Extinct genus of reptiles

Abrosaurus (/ˌæbroʊ-ˈsɔːrəs/; 'delicate lizard' from the Greek αβρος meaning 'delicate' or 'dainty' and σαυρος meaning 'lizard') is a genus of macronarian sauropod dinosaur from the Middle Jurassic Period of what is now Asia. It is one of many dinosaurs found at the Dashanpu Quarry in the Sichuan Province of China. Like most sauropods, Abrosaurus was a quadrupedal herbivore. It was rather small for a sauropod, measuring no more than 9.1 m long. Its head was boxy and topped with a tall, bony arch containing the nostrils. The generic name refers to the nature of the skull, with large openings separated by thin, bony struts. The only named species is A. dongpoi, named after eleventh-century Chinese poet Su Shi, also known as Su Dongpo, who was born in Sichuan.

==Discovery and naming==
The naming of Abrosaurus has been a long and convoluted process.

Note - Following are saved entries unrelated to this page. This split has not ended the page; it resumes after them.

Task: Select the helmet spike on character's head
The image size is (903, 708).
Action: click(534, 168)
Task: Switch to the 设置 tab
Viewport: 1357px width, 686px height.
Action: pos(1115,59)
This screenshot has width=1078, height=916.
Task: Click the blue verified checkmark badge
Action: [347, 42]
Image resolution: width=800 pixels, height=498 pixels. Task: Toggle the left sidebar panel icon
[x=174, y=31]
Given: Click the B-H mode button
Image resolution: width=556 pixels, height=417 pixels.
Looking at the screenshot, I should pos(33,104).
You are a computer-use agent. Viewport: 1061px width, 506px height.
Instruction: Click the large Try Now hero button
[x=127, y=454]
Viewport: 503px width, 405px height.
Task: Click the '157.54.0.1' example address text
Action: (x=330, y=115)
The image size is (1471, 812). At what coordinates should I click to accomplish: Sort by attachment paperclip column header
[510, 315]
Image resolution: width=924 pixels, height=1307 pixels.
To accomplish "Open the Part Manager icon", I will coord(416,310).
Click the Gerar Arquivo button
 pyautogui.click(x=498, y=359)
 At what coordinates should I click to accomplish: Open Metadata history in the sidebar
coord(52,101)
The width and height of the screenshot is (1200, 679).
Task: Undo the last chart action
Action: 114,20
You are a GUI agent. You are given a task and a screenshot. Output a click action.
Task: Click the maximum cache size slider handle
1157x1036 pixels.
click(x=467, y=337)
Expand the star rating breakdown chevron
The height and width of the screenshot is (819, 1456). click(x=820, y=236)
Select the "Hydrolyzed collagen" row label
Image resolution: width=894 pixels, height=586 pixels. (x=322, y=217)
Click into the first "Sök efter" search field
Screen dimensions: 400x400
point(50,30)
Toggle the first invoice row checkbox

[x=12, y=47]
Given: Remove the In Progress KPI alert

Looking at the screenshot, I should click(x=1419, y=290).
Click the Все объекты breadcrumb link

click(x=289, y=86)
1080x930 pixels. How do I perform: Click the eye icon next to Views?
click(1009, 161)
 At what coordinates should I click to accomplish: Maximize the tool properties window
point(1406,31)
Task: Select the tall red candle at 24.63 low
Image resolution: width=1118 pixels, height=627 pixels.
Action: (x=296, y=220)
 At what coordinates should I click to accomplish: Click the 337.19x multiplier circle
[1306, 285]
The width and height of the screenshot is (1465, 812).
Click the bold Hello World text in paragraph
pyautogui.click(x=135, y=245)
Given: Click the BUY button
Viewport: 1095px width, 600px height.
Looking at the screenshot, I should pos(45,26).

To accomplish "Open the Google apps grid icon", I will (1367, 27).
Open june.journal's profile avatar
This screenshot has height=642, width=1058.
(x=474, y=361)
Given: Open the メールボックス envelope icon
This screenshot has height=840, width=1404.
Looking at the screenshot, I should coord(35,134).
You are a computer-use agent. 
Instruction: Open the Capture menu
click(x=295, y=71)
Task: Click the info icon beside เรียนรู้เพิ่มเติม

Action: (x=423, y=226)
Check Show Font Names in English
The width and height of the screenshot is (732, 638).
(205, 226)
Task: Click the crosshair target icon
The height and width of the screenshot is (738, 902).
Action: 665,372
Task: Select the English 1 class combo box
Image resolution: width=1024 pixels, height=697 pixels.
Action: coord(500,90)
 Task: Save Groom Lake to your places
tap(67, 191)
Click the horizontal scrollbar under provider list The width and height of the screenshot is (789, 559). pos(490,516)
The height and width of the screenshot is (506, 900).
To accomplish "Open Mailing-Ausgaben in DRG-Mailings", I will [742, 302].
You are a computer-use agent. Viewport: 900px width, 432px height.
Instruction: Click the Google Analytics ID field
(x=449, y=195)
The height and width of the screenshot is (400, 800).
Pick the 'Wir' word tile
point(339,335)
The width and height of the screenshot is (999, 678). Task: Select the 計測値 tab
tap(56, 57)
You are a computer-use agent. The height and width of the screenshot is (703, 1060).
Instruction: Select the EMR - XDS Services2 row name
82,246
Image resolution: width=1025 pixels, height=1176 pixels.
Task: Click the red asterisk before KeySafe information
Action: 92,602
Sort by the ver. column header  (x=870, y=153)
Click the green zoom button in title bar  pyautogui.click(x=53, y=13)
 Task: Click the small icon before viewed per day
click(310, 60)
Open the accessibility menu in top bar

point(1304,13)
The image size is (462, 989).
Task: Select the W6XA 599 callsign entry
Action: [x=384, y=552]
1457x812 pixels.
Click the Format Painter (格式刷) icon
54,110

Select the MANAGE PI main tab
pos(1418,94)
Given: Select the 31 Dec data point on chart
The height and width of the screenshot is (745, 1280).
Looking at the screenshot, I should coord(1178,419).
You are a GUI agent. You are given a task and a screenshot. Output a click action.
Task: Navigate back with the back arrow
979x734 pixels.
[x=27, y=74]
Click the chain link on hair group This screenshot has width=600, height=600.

Abrosaurus was discovered in 1984 and was first described in the 1986 Ph.D. thesis of Chinese paleontologist Ouyang Hui, with the specific name "A. gigantorhinus." However, the publication does not meet ICZN standards, so "Abrosaurus gigantorhinus" is considered a nomen nudum. Despite this, it has been used incorrectly in at least one paper. Ouyang formally described this species in 1989 under the specific epithet A. dongpoensis. However, in biological nomenclature, the Latin suffix -ensis is used only to honor localities and the name has since been revised to include the more correct -i suffix, used to honor male individuals. Abrosaurus dongpoi is now the accepted name for this taxon.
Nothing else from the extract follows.